Charity Bank seeks more freedom to raise capital

It applies to the Charity Commission for a change in its governing documents

Malcolm Hayday, chief executive of Charity Bank
Malcolm Hayday, chief executive of Charity Bank

Charity Bank has applied to the Charity Commission to change its governing documents so it can have more flexibility to raise capital in future.

Malcolm Hayday, chief executive of the bank, said the organisation would like to relax the rules about payments it can make to shareholders.

At present, the bank has a 10 per cent cap on dividends it pays to shareholders, which the bank wants to amend, according to Hayday. He did not specify how much the bank wanted the cap changed.

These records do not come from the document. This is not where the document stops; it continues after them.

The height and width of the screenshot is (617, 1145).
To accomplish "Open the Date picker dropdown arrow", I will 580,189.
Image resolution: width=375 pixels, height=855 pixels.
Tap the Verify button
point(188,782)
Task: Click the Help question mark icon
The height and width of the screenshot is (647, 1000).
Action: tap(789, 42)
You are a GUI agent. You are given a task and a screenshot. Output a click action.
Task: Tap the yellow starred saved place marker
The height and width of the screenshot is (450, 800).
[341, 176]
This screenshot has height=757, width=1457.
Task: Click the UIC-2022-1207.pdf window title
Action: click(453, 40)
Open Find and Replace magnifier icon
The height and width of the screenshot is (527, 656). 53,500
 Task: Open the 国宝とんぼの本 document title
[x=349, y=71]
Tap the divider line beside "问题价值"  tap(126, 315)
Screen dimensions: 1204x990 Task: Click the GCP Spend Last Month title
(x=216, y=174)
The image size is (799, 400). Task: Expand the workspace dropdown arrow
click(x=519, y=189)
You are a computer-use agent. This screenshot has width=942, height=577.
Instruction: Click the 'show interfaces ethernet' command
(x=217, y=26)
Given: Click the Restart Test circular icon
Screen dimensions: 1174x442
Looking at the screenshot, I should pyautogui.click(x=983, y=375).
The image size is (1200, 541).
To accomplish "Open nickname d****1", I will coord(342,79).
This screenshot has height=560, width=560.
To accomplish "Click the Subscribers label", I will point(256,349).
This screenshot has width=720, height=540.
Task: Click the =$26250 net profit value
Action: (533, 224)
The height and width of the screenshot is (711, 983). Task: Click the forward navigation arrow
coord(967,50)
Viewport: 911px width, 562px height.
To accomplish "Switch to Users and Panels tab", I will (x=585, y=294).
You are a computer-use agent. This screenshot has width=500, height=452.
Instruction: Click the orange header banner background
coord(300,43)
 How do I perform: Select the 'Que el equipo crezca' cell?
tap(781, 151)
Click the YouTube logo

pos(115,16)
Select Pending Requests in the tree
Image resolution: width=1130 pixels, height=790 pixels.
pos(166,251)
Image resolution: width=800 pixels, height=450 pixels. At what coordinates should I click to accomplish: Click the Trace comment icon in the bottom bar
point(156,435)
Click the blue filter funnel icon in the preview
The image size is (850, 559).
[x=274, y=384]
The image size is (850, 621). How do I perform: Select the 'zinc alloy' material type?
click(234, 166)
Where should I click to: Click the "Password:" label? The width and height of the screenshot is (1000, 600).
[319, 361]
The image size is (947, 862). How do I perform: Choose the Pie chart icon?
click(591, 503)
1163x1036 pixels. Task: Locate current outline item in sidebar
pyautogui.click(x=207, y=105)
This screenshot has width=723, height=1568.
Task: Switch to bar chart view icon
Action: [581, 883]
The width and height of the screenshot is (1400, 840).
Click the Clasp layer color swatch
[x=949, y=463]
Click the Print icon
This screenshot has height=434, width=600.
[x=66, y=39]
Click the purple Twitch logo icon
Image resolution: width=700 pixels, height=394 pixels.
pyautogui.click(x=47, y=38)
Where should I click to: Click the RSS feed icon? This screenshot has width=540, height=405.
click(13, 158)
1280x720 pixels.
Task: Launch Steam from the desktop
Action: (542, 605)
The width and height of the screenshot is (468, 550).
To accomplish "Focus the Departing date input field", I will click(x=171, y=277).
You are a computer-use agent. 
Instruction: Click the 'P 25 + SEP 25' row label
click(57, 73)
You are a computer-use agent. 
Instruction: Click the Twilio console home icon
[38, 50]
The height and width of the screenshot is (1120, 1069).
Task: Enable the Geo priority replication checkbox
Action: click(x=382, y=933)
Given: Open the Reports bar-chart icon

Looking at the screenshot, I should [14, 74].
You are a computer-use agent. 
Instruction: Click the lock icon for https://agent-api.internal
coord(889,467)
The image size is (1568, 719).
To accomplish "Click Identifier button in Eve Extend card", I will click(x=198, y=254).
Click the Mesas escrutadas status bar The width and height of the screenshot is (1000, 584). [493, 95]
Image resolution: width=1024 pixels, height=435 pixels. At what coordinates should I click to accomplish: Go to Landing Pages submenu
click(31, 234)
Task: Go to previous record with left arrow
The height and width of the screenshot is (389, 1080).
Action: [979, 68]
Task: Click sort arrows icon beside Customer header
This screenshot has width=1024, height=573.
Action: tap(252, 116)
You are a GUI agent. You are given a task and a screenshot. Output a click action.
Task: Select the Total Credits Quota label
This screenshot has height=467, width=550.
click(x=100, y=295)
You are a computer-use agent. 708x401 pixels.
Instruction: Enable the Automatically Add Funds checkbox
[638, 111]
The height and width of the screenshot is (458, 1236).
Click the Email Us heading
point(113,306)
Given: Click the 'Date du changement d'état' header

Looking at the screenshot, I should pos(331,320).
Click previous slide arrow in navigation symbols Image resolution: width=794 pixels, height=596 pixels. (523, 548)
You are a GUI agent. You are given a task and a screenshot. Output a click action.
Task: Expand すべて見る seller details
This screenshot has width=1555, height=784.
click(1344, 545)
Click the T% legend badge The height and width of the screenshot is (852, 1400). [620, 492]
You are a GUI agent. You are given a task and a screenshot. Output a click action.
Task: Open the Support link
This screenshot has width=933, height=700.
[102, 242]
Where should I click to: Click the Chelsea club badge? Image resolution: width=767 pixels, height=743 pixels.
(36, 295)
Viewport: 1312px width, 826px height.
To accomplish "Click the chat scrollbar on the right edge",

Hayday said the bank had to comply with new Europe-wide rules governing the level of capital banks must hold. But he said the changes the bank had requested were not primarily to comply with these rules, but "to make the bank’s governing documents fit for the 21st century".

He said: "This isn’t something that will affect us as we stand. We’re able to make loans and take deposits – but it’s something that might affect our ability to grow in the future, if we become a much bigger bank than we are today.

"We want the flexibility because no one knows what demands we will face in the future."

John Low, chief executive of the Charities Aid Foundation, said that CAF Bank and Charity Bank had recently discussed a merger, but had ruled it out. However he said the two banks would collaborate more closely.

He said that discussions over a merger were not connected to Charity Bank's decision to see a relaxation of the rules governing its dividends.